Inference, in non-jargon, means putting the AI model to work. It’s the moment your model steps onto the stage to predict, classify, or—our focus today—erase pesky image backgrounds.
Here is a representation of the model top in the ONNX model viewer showing exactly how the model expect the image input to be:
The U^2-Net Model
U^2-Net is the drama queen of image segmentation. It’s trained to identify objects in an image and separate them from the background with surgical precision. Think of it as the scalpel of AI, slicing through pixels to leave you with just what you want (and none of what you don’t).
Step 1: Preparing the Image
Before U^2-Net flexes its algorithmic muscles, the image needs a makeover. Here’s what you’ll do:
- Resize the Image: U^2-Net expects a specific size (e.g., 320x320 pixels). It’s picky, like a cat that won’t drink tap water.
- Normalize Pixel Values: Your image’s RGB values (0-255) must be scaled to 0-1. It’s like telling the model, “Calm down, we’re just pixels.”.
- If the image is RGBA, the transparency layer needs to be removed so that only the "RGB" is left. This can be done quite easily with code. In this case here is an example for C++:
std::vector<float> PreprocessImage(Gdiplus::Bitmap* bitmap, size_t targetWidth, size_t targetHeight) {
std::vector<float> floatArr(targetWidth * targetHeight * 3);
// Resize and draw image
Gdiplus::Bitmap resizedBitmap(targetWidth, targetHeight, PixelFormat24bppRGB);
Gdiplus::Graphics graphics(&resizedBitmap);
graphics.DrawImage(bitmap, 0, 0, targetWidth, targetHeight);
Gdiplus::Rect rect(0, 0, targetWidth, targetHeight);
Gdiplus::BitmapData bitmapData;
resizedBitmap.LockBits(&rect, Gdiplus::ImageLockModeRead, PixelFormat24bppRGB, &bitmapData);
BYTE* pixels = (BYTE*)bitmapData.Scan0;
int stride = bitmapData.Stride;
size_t j = 0;
for (size_t y = 0; y < targetHeight; ++y) {
for (size_t x = 0; x < targetWidth; ++x) {
BYTE* pixel = pixels + y * stride + x * 3;
floatArr[j] = (pixel[2] / 255.0f - 0.485f) / 0.229f; // R
j++;
floatArr[j] = (pixel[1] / 255.0f - 0.456f) / 0.224f; // G
j++;
floatArr[j] = (pixel[0] / 255.0f - 0.406f) / 0.225f; // B
j++;
}
}
resizedBitmap.UnlockBits(&bitmapData);
// Channel wise separation
std::vector<float> floatArr2(floatArr.size());
size_t k = 0, l = targetWidth * targetHeight, m = targetWidth * targetHeight * 2;
for (size_t i = 0; i < floatArr.size(); i += 3) {
floatArr2[k++] = floatArr[i]; // R
floatArr2[l++] = floatArr[i + 1]; // G
floatArr2[m++] = floatArr[i + 2]; // B
}
return floatArr2;
}
Step 2: Running the ONNX Model
Once the image is prepped, you feed it into the ONNX Runtime.
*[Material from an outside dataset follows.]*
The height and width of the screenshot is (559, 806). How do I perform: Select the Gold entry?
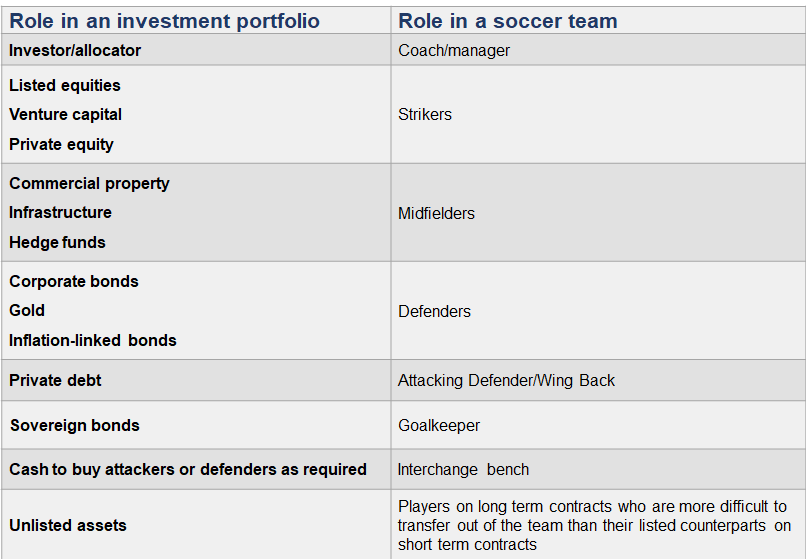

Here’s what happens:
- Load the ONNX File: Ensure you’ve got the U^2-Net ONNX file handy. Loading it into your app should feel like the calm before the storm.
- Run Inference: This is where the magic happens—assuming you haven’t forgotten to set up the input tensor correctly (guilty as charged). A single forward pass processes the image, producing a segmentation mask. Here is the example in C++:
Here is an example of a bad output when the tensor values are off:
Gdiplus::Bitmap* RunModelInference(Ort::Session& session, std::vector<float>& inputTensorValues, int targetWidth, int targetHeight) {
// Define the known input and output names based on your model's specifications
const char* inputName = "input.1"; // Update this name if needed
const char* outputName = "output"; // Update this name if needed
// Set input tensor dimensions: batch size 1, channels 3, height, width
std::vector<int64_t> inputDims = { 1, 3, targetWidth, targetHeight };
Ort::MemoryInfo memoryInfo = Ort::MemoryInfo::CreateCpu(OrtDeviceAllocator, OrtMemTypeCPU);
Ort::Value inputTensor = Ort::Value::CreateTensor<float>(memoryInfo, inputTensorValues.data(), inputTensorValues.size(), inputDims.data(), inputDims.size());
// Run inference
auto outputTensors = session.Run(Ort::RunOptions{ nullptr }, &inputName, &inputTensor, 1, &outputName, 1);
// Access output tensor data
float* outputData = outputTensors[0].GetTensorMutableData<float>();
int outputSize = targetWidth * targetHeight;
// Create a grayscale image to store the output mask
Gdiplus::Bitmap* maskBitmap = new Gdiplus::Bitmap(targetWidth, targetHeight, PixelFormat32bppARGB);
// Populate mask with output values
for (int y = 0; y < targetHeight; ++y) {
for (int x = 0; x < targetWidth; ++x) {
float pixelValue = outputData[ y * targetWidth + x] * 255.0f; // Scale to 0-255
BYTE intensity = static_cast<BYTE>(std::clamp(pixelValue, 0.0f, 255.0f));
Gdiplus::Color color(intensity, intensity, intensity); // Grayscale
maskBitmap->SetPixel(x, y, color);
}
}
return maskBitmap;
}
Step 3: Postprocessing
If preprocessing is the starter, postprocessing is dessert. The raw output from U^2-Net isn’t exactly pretty—it’s like staring at a cryptic Rorschach test.
Here’s how to polish it:
- Thresholding: Convert the grayscale mask into a binary one, where the object is white, and the background is black.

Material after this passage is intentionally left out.